The game ran in an emulator using GamingAgent, a framework that let AI control Mario by spitting out Python commands. It got simple instructions like “jump to dodge” and real-time screenshots—but no cheat codes.
Here’s where it gets wild: AIs built for deep reasoning played worse than their more instinctive counterparts.
Why? Overthinking kills. In a game where milliseconds separate a perfect jump from a pitfall, slow decision-making is a death sentence.
Gaming has been an AI testing ground for years, but some, like OpenAI’s Andrej Karpathy, are questioning if it proves anything. Real life isn’t an infinite-loop emulator.
SO, watching AI struggle through Mario levels? That’s entertainment.

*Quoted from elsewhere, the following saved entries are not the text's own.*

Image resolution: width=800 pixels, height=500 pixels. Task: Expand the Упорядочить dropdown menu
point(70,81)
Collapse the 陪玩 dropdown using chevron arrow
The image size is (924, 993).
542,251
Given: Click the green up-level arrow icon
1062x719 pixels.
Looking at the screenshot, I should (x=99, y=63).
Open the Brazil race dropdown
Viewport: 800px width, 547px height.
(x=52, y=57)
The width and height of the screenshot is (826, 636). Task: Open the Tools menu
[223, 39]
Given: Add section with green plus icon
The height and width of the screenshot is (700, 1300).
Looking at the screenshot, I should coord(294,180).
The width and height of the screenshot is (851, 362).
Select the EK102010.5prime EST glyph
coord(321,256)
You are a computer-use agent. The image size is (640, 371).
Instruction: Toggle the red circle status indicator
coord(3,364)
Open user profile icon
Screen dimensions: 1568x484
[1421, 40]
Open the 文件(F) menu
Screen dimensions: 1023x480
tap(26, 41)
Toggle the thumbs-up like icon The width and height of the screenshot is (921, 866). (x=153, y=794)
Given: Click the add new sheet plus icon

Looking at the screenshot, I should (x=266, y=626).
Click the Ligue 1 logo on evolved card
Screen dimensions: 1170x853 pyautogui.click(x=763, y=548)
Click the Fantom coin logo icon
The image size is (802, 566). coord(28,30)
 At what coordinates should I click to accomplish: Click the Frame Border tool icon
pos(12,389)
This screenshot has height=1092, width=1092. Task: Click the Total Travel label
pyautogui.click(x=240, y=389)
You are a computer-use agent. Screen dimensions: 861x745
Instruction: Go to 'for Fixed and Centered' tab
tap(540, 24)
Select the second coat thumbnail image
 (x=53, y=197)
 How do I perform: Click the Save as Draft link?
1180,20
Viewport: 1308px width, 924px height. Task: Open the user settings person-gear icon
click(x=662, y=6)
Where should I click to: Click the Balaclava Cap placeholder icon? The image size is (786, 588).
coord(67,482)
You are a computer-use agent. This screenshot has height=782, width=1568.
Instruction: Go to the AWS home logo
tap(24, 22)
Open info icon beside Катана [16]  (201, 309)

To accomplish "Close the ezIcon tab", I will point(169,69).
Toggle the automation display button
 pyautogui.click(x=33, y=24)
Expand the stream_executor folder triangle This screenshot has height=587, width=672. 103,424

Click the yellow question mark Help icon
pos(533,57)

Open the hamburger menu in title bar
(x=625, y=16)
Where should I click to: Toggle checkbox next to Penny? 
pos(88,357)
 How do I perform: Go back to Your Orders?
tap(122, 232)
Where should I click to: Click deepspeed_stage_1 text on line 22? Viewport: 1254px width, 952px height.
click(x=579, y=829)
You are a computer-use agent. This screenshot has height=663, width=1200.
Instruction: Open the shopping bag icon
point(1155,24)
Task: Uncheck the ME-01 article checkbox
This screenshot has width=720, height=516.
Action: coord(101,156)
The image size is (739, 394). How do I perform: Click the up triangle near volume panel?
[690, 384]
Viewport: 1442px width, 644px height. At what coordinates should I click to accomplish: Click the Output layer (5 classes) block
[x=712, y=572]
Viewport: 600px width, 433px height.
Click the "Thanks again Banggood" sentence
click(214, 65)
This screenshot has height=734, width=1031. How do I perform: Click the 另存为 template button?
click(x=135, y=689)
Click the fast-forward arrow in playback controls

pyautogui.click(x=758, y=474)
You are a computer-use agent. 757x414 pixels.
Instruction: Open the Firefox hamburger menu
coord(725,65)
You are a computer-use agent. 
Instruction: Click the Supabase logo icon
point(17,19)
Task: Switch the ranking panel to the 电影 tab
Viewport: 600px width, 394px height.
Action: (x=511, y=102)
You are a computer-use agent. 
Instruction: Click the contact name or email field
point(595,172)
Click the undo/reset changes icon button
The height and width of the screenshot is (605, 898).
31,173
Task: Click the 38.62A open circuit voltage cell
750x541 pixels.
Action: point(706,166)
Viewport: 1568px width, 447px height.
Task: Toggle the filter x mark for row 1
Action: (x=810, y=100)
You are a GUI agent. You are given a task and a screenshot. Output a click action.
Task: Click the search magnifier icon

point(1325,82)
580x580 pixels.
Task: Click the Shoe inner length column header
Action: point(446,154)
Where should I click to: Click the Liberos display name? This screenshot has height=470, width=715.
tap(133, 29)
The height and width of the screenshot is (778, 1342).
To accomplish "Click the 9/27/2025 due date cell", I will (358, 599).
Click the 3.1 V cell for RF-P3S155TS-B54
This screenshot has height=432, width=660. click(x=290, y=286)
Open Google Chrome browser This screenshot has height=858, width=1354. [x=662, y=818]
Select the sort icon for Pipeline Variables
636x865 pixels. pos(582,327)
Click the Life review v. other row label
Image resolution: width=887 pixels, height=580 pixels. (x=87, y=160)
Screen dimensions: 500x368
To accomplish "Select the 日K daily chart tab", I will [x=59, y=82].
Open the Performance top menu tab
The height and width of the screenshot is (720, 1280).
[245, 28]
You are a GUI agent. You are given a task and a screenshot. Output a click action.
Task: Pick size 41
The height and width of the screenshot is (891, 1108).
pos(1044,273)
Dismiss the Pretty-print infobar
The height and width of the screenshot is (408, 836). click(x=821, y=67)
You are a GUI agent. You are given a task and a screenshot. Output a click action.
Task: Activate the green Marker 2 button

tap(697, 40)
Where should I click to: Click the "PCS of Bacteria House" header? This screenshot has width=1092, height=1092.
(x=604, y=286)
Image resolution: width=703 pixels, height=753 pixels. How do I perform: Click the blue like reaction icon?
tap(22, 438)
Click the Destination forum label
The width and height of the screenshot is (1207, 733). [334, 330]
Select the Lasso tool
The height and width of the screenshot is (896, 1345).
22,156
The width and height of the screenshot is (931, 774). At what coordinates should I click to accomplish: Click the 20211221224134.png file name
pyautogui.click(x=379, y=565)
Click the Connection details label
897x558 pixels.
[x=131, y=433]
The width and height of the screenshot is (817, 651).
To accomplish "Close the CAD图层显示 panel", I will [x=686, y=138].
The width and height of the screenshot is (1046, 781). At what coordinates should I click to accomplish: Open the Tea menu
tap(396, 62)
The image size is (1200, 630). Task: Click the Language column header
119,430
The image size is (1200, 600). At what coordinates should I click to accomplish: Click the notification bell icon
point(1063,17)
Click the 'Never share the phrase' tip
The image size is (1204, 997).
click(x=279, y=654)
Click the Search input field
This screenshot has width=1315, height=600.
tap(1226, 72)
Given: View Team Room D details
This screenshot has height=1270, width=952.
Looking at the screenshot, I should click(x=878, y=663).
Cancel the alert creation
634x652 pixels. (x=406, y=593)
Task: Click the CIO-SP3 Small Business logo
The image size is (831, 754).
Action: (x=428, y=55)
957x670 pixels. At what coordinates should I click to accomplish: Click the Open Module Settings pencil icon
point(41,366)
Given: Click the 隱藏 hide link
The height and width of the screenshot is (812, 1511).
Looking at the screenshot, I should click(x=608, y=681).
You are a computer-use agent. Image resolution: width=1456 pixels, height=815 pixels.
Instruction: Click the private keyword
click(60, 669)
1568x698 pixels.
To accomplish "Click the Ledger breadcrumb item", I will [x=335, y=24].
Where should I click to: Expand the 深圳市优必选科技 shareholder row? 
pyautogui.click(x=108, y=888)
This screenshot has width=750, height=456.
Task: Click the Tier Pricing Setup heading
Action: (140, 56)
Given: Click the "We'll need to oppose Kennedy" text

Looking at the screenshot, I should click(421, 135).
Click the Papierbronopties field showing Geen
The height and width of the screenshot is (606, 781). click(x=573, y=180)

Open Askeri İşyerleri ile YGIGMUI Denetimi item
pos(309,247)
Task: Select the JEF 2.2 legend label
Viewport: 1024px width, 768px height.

Why Games Might Not Be the Best AI Benchmark
AI crushing games like Dota 2 & StarCraft II looks impressive, but does it mean anything?
OpenAI, once deep in gaming AI, is stepping away, and for good reason—beating games doesn’t equal intelligence.
The problem?
Games offer infinite training data, fixed rules, and clear rewards—nothing like the messy, unpredictable real world. AI that dominates Dota 2 or Go can’t adapt to new challenges or think beyond its coded objectives. Even OpenAI Five, which mastered Dota 2, only handled 16 characters—players quickly found ways to exploit its weaknesses.
Experts argue AI should be tested in more dynamic environments—like language, collaboration, and real-world problem-solving. Sure, gaming AI is cool, but winning at chess doesn’t mean you’re a genius; it just means you’re good at chess.